[Task data — start]
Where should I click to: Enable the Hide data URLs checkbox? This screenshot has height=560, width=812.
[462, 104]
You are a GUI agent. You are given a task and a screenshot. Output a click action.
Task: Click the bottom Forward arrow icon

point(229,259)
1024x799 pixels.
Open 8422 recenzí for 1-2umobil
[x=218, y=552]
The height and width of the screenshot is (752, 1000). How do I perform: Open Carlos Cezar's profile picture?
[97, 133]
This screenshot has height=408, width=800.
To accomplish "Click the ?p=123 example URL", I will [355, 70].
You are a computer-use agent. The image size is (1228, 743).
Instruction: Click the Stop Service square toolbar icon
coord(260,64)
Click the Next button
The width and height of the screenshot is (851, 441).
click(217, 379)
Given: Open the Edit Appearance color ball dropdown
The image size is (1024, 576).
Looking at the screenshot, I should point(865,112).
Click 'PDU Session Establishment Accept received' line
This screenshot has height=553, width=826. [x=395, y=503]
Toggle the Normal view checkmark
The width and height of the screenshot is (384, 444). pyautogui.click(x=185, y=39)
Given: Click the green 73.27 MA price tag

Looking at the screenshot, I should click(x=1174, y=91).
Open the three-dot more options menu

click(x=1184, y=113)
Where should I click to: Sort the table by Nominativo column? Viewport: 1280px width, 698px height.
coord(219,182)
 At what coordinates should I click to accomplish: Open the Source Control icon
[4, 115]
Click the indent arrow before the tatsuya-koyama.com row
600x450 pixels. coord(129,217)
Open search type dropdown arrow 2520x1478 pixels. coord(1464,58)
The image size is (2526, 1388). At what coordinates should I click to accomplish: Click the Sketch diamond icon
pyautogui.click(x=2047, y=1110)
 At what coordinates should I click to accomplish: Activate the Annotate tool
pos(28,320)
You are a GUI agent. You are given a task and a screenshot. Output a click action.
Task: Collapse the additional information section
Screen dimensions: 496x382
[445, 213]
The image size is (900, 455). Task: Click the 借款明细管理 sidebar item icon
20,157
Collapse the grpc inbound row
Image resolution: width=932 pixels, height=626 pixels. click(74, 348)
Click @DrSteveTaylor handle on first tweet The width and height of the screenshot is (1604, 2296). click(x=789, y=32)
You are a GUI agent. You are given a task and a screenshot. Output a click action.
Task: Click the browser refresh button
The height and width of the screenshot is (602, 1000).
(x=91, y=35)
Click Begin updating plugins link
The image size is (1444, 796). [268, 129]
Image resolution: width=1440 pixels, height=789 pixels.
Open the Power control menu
[Task data — finish]
▶ Exercise instructions
Restate, word for word, the final stretch of the entries above: the line containing "The image size is (900, 455)." and every line after it, up to and including the last.

▶ Completed exercise
The image size is (900, 455). Task: Click the 借款明细管理 sidebar item icon
20,157
Collapse the grpc inbound row
Image resolution: width=932 pixels, height=626 pixels. click(74, 348)
Click @DrSteveTaylor handle on first tweet The width and height of the screenshot is (1604, 2296). click(x=789, y=32)
You are a GUI agent. You are given a task and a screenshot. Output a click action.
Task: Click the browser refresh button
The height and width of the screenshot is (602, 1000).
(x=91, y=35)
Click Begin updating plugins link
The image size is (1444, 796). [268, 129]
Image resolution: width=1440 pixels, height=789 pixels.
Open the Power control menu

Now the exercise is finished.